Task objective:
Each entry here needs to be given again exactly.

________

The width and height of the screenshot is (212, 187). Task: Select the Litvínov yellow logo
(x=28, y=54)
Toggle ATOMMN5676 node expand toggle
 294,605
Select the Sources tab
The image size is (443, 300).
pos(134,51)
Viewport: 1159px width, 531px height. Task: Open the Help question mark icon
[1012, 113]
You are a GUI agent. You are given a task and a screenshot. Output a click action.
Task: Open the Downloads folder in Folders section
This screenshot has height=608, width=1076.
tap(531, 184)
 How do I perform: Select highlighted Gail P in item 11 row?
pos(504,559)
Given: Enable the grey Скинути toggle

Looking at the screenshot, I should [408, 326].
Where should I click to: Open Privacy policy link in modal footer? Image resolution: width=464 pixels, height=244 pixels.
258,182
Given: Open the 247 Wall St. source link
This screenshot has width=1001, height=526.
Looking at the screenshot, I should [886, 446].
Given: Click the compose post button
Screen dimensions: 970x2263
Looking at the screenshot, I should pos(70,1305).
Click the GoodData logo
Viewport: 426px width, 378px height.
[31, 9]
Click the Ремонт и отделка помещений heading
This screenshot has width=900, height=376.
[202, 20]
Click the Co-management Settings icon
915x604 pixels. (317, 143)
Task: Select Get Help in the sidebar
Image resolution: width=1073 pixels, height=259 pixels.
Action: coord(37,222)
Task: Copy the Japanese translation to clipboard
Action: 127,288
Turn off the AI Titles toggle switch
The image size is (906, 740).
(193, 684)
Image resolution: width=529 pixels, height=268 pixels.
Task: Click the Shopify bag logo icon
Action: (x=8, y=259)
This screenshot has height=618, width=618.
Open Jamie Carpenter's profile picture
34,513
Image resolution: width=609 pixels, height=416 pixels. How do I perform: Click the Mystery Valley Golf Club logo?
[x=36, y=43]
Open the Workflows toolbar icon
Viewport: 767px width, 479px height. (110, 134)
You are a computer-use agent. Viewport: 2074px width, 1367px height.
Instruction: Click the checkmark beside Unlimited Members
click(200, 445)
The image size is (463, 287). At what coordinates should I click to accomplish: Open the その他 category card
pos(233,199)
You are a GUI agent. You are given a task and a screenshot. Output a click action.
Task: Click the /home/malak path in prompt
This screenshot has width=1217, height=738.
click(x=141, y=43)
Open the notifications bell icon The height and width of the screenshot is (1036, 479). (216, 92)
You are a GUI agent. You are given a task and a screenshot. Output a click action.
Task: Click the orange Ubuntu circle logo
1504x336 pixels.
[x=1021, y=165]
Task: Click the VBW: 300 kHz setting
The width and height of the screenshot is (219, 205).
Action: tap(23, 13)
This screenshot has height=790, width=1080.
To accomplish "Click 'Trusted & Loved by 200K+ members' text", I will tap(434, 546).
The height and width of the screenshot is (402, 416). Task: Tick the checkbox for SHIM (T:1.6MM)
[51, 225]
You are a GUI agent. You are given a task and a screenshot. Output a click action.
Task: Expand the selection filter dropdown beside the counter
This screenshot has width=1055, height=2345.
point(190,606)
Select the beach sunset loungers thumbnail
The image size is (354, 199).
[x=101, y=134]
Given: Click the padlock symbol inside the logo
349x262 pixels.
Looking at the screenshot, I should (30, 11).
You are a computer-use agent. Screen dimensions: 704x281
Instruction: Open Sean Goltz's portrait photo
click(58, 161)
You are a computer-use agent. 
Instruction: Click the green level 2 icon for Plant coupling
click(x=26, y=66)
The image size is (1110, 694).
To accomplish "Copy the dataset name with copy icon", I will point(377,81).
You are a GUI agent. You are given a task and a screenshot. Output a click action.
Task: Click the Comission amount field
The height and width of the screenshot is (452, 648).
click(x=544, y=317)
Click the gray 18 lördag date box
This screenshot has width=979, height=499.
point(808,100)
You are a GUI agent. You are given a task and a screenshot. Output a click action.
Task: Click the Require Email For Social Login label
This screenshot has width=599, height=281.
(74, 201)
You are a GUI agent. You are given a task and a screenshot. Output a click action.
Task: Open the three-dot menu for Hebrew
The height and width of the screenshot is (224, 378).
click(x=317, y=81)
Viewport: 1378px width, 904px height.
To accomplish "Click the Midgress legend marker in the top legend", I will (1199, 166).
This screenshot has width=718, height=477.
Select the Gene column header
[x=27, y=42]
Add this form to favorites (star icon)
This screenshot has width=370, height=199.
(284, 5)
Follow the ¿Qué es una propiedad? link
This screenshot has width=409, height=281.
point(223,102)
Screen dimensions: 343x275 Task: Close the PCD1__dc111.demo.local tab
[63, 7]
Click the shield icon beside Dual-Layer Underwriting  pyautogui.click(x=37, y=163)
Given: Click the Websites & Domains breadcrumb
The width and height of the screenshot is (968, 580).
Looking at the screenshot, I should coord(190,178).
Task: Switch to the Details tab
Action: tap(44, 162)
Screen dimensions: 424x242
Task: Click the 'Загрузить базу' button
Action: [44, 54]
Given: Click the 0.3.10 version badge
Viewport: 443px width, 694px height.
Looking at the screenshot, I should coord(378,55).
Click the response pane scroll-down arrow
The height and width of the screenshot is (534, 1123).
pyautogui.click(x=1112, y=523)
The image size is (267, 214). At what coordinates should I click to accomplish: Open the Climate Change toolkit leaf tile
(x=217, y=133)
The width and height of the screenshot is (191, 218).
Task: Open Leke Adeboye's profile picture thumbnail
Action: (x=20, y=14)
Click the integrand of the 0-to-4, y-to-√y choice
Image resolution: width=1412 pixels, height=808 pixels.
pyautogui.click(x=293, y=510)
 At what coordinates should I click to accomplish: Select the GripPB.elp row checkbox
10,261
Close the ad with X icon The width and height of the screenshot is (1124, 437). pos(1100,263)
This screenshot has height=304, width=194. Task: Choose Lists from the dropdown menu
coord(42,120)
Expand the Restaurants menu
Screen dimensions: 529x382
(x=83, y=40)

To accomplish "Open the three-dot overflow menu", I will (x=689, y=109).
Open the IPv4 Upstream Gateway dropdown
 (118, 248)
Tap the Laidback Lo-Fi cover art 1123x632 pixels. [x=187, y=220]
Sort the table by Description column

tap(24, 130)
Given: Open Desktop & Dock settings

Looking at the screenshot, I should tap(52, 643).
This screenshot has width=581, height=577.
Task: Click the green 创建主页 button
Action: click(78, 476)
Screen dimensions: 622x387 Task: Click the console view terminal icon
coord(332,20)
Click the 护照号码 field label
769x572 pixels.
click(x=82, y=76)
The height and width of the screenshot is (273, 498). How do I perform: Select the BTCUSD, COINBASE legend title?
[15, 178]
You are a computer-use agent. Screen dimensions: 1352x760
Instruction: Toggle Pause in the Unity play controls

________

The completed task:
The width and height of the screenshot is (212, 187). Task: Select the Litvínov yellow logo
(x=28, y=54)
Toggle ATOMMN5676 node expand toggle
 294,605
Select the Sources tab
The image size is (443, 300).
pos(134,51)
Viewport: 1159px width, 531px height. Task: Open the Help question mark icon
[1012, 113]
You are a GUI agent. You are given a task and a screenshot. Output a click action.
Task: Open the Downloads folder in Folders section
This screenshot has height=608, width=1076.
tap(531, 184)
 How do I perform: Select highlighted Gail P in item 11 row?
pos(504,559)
Given: Enable the grey Скинути toggle

Looking at the screenshot, I should [408, 326].
Where should I click to: Open Privacy policy link in modal footer? Image resolution: width=464 pixels, height=244 pixels.
258,182
Given: Open the 247 Wall St. source link
This screenshot has width=1001, height=526.
Looking at the screenshot, I should [886, 446].
Given: Click the compose post button
Screen dimensions: 970x2263
Looking at the screenshot, I should pos(70,1305).
Click the GoodData logo
Viewport: 426px width, 378px height.
[31, 9]
Click the Ремонт и отделка помещений heading
This screenshot has width=900, height=376.
[202, 20]
Click the Co-management Settings icon
915x604 pixels. (317, 143)
Task: Select Get Help in the sidebar
Image resolution: width=1073 pixels, height=259 pixels.
Action: coord(37,222)
Task: Copy the Japanese translation to clipboard
Action: 127,288
Turn off the AI Titles toggle switch
The image size is (906, 740).
(193, 684)
Image resolution: width=529 pixels, height=268 pixels.
Task: Click the Shopify bag logo icon
Action: (x=8, y=259)
This screenshot has height=618, width=618.
Open Jamie Carpenter's profile picture
34,513
Image resolution: width=609 pixels, height=416 pixels. How do I perform: Click the Mystery Valley Golf Club logo?
[x=36, y=43]
Open the Workflows toolbar icon
Viewport: 767px width, 479px height. (110, 134)
You are a computer-use agent. Viewport: 2074px width, 1367px height.
Instruction: Click the checkmark beside Unlimited Members
click(200, 445)
The image size is (463, 287). At what coordinates should I click to accomplish: Open the その他 category card
pos(233,199)
You are a GUI agent. You are given a task and a screenshot. Output a click action.
Task: Click the /home/malak path in prompt
This screenshot has width=1217, height=738.
click(x=141, y=43)
Open the notifications bell icon The height and width of the screenshot is (1036, 479). (216, 92)
You are a GUI agent. You are given a task and a screenshot. Output a click action.
Task: Click the orange Ubuntu circle logo
1504x336 pixels.
[x=1021, y=165]
Task: Click the VBW: 300 kHz setting
The width and height of the screenshot is (219, 205).
Action: tap(23, 13)
This screenshot has height=790, width=1080.
To accomplish "Click 'Trusted & Loved by 200K+ members' text", I will tap(434, 546).
The height and width of the screenshot is (402, 416). Task: Tick the checkbox for SHIM (T:1.6MM)
[51, 225]
You are a GUI agent. You are given a task and a screenshot. Output a click action.
Task: Expand the selection filter dropdown beside the counter
This screenshot has width=1055, height=2345.
point(190,606)
Select the beach sunset loungers thumbnail
The image size is (354, 199).
[x=101, y=134]
Given: Click the padlock symbol inside the logo
349x262 pixels.
Looking at the screenshot, I should (30, 11).
You are a computer-use agent. Screen dimensions: 704x281
Instruction: Open Sean Goltz's portrait photo
click(58, 161)
You are a computer-use agent. 
Instruction: Click the green level 2 icon for Plant coupling
click(x=26, y=66)
The image size is (1110, 694).
To accomplish "Copy the dataset name with copy icon", I will point(377,81).
You are a GUI agent. You are given a task and a screenshot. Output a click action.
Task: Click the Comission amount field
The height and width of the screenshot is (452, 648).
click(x=544, y=317)
Click the gray 18 lördag date box
This screenshot has width=979, height=499.
point(808,100)
You are a GUI agent. You are given a task and a screenshot. Output a click action.
Task: Click the Require Email For Social Login label
This screenshot has width=599, height=281.
(74, 201)
You are a GUI agent. You are given a task and a screenshot. Output a click action.
Task: Open the three-dot menu for Hebrew
The height and width of the screenshot is (224, 378).
click(x=317, y=81)
Viewport: 1378px width, 904px height.
To accomplish "Click the Midgress legend marker in the top legend", I will (1199, 166).
This screenshot has width=718, height=477.
Select the Gene column header
[x=27, y=42]
Add this form to favorites (star icon)
This screenshot has width=370, height=199.
(284, 5)
Follow the ¿Qué es una propiedad? link
This screenshot has width=409, height=281.
point(223,102)
Screen dimensions: 343x275 Task: Close the PCD1__dc111.demo.local tab
[63, 7]
Click the shield icon beside Dual-Layer Underwriting  pyautogui.click(x=37, y=163)
Given: Click the Websites & Domains breadcrumb
The width and height of the screenshot is (968, 580).
Looking at the screenshot, I should coord(190,178).
Task: Switch to the Details tab
Action: tap(44, 162)
Screen dimensions: 424x242
Task: Click the 'Загрузить базу' button
Action: [44, 54]
Given: Click the 0.3.10 version badge
Viewport: 443px width, 694px height.
Looking at the screenshot, I should coord(378,55).
Click the response pane scroll-down arrow
The height and width of the screenshot is (534, 1123).
pyautogui.click(x=1112, y=523)
The image size is (267, 214). At what coordinates should I click to accomplish: Open the Climate Change toolkit leaf tile
(x=217, y=133)
The width and height of the screenshot is (191, 218).
Task: Open Leke Adeboye's profile picture thumbnail
Action: (x=20, y=14)
Click the integrand of the 0-to-4, y-to-√y choice
Image resolution: width=1412 pixels, height=808 pixels.
pyautogui.click(x=293, y=510)
 At what coordinates should I click to accomplish: Select the GripPB.elp row checkbox
10,261
Close the ad with X icon The width and height of the screenshot is (1124, 437). pos(1100,263)
This screenshot has height=304, width=194. Task: Choose Lists from the dropdown menu
coord(42,120)
Expand the Restaurants menu
Screen dimensions: 529x382
(x=83, y=40)

To accomplish "Open the three-dot overflow menu", I will (x=689, y=109).
Open the IPv4 Upstream Gateway dropdown
 (118, 248)
Tap the Laidback Lo-Fi cover art 1123x632 pixels. [x=187, y=220]
Sort the table by Description column

tap(24, 130)
Given: Open Desktop & Dock settings

Looking at the screenshot, I should tap(52, 643).
This screenshot has width=581, height=577.
Task: Click the green 创建主页 button
Action: click(78, 476)
Screen dimensions: 622x387 Task: Click the console view terminal icon
coord(332,20)
Click the 护照号码 field label
769x572 pixels.
click(x=82, y=76)
The height and width of the screenshot is (273, 498). How do I perform: Select the BTCUSD, COINBASE legend title?
[15, 178]
You are a computer-use agent. Screen dimensions: 1352x760
Instruction: Toggle Pause in the Unity play controls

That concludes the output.